Twice a cancer survivor, actress Kathy Bates has beat both breast and ovarian cancers over the course of 14 years. The “American Horror Story” actress, well known for her roles in “Misery” and “Titanic,” also has lymphedema, which is a blockage in the lymphatic system that often occurs because of lymph node removal during breast cancer surgery. In an interview with Parade, Bates says cancer has changed her outlook on life.
“I’ve become less of a hermit and I travel more,” she said. “I really enjoy every moment of my life now. It’s not that every moment is terrific — we all go through tough times — but I try to be more present and grateful for the good times that I have.”

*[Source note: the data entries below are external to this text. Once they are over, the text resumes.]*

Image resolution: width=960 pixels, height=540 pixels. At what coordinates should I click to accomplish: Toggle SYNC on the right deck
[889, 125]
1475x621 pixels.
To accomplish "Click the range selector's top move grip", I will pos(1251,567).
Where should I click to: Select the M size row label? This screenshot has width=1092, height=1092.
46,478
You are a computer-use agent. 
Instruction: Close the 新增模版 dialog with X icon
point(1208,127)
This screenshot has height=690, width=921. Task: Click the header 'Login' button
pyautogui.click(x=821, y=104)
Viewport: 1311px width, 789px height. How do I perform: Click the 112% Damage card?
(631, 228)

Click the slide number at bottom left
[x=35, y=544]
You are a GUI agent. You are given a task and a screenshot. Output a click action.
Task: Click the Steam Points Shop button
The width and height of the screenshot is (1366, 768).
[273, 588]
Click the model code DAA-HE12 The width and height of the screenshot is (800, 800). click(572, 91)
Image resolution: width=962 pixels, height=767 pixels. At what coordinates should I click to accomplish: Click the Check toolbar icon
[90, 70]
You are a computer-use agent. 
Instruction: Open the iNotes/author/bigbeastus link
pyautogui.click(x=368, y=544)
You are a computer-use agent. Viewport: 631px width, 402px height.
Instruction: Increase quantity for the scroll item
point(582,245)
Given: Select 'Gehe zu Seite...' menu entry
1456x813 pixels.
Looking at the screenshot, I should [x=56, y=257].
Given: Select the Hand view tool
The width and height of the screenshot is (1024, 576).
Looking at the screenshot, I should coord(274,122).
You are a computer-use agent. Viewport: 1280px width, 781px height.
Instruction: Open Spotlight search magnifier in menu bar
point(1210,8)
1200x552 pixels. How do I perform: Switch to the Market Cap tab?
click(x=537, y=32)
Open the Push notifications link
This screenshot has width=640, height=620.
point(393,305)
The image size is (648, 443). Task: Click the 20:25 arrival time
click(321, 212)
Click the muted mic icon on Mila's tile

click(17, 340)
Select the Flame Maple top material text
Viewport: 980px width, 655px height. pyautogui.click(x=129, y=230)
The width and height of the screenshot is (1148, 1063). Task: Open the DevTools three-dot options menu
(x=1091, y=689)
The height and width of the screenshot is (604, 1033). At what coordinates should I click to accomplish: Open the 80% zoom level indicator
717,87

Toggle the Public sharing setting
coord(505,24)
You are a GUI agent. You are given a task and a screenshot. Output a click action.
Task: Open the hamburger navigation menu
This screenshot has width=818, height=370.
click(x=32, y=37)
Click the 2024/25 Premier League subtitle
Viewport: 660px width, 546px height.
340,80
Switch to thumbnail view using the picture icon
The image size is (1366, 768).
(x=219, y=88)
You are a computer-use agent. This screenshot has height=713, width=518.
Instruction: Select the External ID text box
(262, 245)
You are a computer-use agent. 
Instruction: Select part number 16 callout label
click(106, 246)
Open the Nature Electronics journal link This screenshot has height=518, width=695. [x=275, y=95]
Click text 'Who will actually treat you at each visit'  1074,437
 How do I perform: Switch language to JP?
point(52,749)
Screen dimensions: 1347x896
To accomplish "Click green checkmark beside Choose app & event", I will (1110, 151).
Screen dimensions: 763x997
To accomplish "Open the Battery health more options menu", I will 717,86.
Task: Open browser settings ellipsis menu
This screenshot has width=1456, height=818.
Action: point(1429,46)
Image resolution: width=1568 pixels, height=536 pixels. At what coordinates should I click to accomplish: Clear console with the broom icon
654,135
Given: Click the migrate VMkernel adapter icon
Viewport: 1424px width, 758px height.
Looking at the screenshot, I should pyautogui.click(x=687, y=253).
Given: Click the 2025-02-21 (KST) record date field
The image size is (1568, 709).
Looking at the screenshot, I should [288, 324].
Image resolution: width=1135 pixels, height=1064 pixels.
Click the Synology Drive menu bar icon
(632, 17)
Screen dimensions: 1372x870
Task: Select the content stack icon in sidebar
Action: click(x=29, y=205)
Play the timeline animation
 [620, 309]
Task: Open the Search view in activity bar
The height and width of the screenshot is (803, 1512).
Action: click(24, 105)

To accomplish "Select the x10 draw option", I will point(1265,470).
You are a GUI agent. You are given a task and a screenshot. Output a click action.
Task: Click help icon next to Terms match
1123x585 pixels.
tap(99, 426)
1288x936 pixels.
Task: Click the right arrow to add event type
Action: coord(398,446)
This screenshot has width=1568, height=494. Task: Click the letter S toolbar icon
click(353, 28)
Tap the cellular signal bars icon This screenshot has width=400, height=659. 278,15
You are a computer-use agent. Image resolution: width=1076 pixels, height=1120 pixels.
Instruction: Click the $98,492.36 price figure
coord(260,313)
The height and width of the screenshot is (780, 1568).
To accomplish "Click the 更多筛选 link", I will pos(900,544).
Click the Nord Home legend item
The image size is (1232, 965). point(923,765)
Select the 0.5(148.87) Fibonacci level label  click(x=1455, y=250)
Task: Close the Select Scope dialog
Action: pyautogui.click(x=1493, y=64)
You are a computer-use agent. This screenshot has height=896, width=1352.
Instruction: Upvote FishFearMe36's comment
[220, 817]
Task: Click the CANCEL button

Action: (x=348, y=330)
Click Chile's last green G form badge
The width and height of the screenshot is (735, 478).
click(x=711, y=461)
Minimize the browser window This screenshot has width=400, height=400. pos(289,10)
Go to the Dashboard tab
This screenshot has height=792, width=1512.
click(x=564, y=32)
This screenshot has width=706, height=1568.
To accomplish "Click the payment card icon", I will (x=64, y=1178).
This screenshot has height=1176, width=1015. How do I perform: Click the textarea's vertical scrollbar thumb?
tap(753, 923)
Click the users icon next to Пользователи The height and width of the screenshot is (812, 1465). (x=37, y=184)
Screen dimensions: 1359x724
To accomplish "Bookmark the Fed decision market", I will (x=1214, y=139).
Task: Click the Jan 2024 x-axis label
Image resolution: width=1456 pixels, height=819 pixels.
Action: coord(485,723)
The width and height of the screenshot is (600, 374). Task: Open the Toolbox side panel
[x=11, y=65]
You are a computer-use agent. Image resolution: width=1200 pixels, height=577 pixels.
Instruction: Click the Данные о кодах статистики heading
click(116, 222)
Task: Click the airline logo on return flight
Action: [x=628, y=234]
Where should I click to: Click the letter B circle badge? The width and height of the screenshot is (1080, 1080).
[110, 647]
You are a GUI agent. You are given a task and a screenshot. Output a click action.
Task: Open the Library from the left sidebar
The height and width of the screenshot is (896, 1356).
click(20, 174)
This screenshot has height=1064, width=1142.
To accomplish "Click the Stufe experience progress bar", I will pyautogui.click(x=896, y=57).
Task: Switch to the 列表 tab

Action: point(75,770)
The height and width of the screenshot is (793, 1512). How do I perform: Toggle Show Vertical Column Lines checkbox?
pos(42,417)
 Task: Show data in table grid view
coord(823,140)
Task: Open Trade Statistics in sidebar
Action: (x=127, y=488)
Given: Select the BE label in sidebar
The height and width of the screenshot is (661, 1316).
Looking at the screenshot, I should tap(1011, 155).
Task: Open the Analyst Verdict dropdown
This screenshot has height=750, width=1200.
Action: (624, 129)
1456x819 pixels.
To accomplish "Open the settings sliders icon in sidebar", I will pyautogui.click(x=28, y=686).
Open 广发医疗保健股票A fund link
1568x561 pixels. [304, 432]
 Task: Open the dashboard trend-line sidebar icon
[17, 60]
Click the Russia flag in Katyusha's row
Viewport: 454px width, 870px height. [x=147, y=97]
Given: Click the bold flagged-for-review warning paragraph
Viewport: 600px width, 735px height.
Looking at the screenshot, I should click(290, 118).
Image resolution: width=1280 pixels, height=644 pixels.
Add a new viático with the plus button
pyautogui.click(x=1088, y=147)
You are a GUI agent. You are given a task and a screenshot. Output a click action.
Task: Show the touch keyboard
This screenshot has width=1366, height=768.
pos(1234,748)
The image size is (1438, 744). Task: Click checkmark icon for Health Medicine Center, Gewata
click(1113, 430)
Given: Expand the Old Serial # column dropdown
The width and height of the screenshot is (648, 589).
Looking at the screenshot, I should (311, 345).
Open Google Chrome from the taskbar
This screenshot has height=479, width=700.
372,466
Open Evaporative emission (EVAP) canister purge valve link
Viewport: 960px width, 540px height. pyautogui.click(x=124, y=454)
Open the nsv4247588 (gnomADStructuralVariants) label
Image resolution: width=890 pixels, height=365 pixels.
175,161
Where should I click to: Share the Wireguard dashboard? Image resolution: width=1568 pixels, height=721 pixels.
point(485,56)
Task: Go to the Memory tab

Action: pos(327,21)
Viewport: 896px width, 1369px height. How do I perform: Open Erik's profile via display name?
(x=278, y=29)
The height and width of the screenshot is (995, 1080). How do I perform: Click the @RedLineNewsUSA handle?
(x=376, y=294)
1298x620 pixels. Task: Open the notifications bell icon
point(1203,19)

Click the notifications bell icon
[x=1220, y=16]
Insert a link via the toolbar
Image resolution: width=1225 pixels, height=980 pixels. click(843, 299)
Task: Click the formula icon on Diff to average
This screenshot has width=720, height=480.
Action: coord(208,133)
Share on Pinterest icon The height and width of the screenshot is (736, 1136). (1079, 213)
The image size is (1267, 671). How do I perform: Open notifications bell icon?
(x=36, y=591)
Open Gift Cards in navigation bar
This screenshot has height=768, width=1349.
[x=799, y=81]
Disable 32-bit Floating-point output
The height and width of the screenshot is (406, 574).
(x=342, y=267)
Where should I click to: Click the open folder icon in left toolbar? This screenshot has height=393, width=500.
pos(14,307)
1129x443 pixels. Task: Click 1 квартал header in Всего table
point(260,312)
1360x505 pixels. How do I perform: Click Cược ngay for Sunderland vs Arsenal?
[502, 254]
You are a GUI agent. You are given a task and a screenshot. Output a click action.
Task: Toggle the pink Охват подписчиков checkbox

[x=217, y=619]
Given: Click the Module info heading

At age 50, media personality and former reality star Sharon Osbourne discovered she had colon cancer and her journey was documented on the MTV reality show “The Osbournes.” She had a surgery to remove a section of her colon and underwent chemotherapy.
“During my ordeal, I received thousands of letters of support from people all over the world,” the wife of rock star Ozzy Osbourne said in an interview. “Complete strangers reached out to me with their prayers and words of encouragement. It was amazing and it made me realize that people are inherently good.”
While never diagnosed with breast cancer, she also had a double mastectomy in 2012 when she learned she had the gene that would put her at risk for it.
Radio personality Robin Quivers, who is Howard Stern’s sidekick, went through surgery, chemotherapy and radiation after her 2012 endometrial cancer diagnosis. Now in remission, she told People that her best advice to those with a new cancer diagnosis is to surround yourself with your friends and keep them close.
“And get the best medical care you can possibly get,” she says.
In March 2015, at the age of 49, Food Network chef Sandra Lee was diagnosed with ductal carcinoma in situ (DCIS). The early-stage breast cancer was discovered during a routine, annual mammogram. Lee has been open about her cancer journey, discussing her lumpectomy and then mastectomy, as well as the complications with her surgeries.
“For me to withhold my breast cancer diagnosis would have been disingenuous,” she said in an interview. “My fan base and I have had a strong connected relationship. I take the responsibility of being their friend, advocate and activist to heart.”
Dr. Drew Pinksy
Dr. Drew Pinsky, a celebrity doctor and a board-certified internist, was diagnosed with low-grade prostate cancer in 2013 and went through surgery to remove his prostate. He thanks his wife Susan for urging him to get a check-up as, prior to his diagnosis he had been sick a lot.
“Doctors are the worst patients,” Pinsky joked in an interview with The Hollywood Reporter. “Men are terrible patients too. It’s like asking for directions. I won’t do that either.”